11. The operation method of claim 10, wherein the offset is a variable, and the operation method further comprises:

executing a transformation process to transform the offset into the grid.

12. The operation method of claim 11, wherein the transformation process comprises following steps:

reshaping the offset to generate a first data;

transposing the first data to generate a second data;

adding a first constant to the second data to generate a third data;

multiplying the third data by a second constant to generate a fourth data; and

adding a third constant to the fourth data to generate an intermediate result, and reshaping the intermediate result to generate the grid.

13. The operation method of claim 10 further comprising:

performing a reshaping operation on the weight before performing the convolution operation.

14. The operation method of claim 10, wherein the first input data comprises an input tile, the grid comprises a grid tile, and the operation of generating the second input data comprises following steps:

querying, in the grid tile according to a target point of the second input data, a plurality of reference points of the input tile to be used; and

calculating an output point of the second input data and a coordinate of the output point according to the plurality of reference points.

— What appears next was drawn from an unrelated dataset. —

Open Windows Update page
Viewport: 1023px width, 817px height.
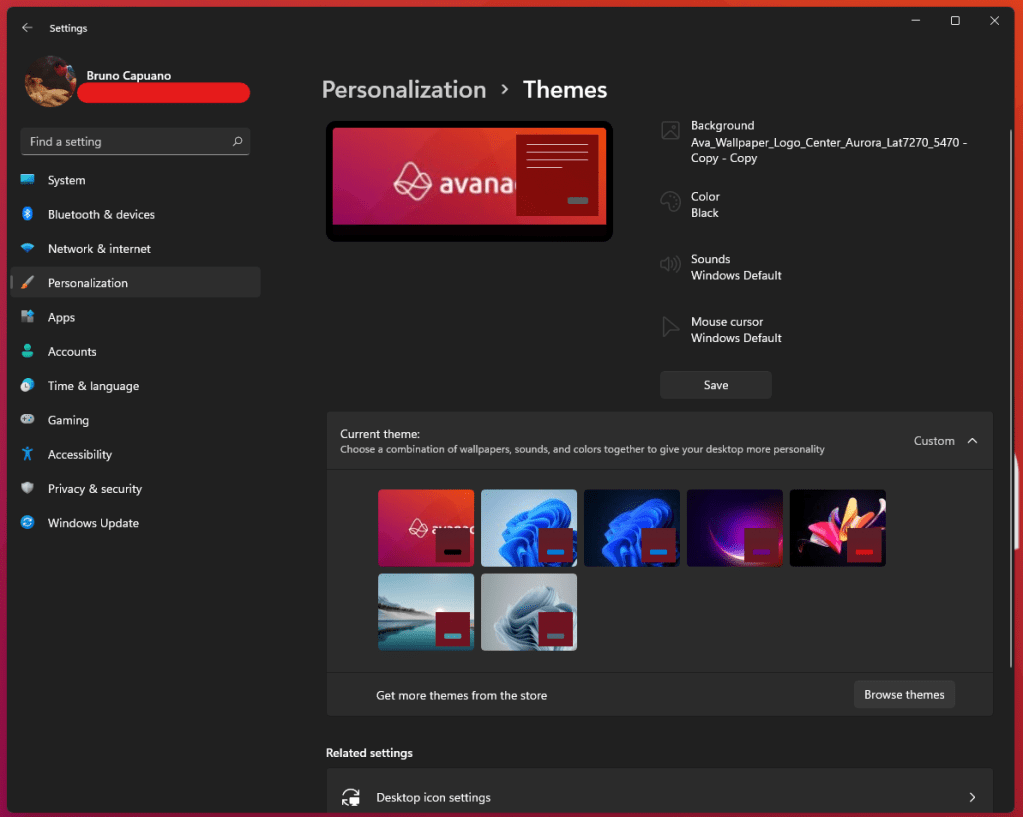click(93, 523)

15. The operation method of claim 14 further comprising:

performing an interpolation calculation based on an interpolation method to generate the output point.

16. The operation method of claim 15 further comprising:

multiplying an interpolation coefficient by a mask of the deformable convolution operation to generate a product; and

performing the interpolation calculation based on the product.

17. The operation method of claim 14, wherein the IPU is coupled to an external memory, and the operation method further comprises:

calculating an address of the output point in the external memory according to the coordinate; and

storing the output point to the external memory when a next output point of the output point is discontinuous with the output point in the external memory.

18. The operation method of claim 14, wherein the IPU comprises a memory and is coupled to an external memory, and the operation method further comprises:

calculating an address of the output point in the external memory according to the coordinate; and

storing the output point to the memory when a next output point of the output point is continuous with the output point in the external memory.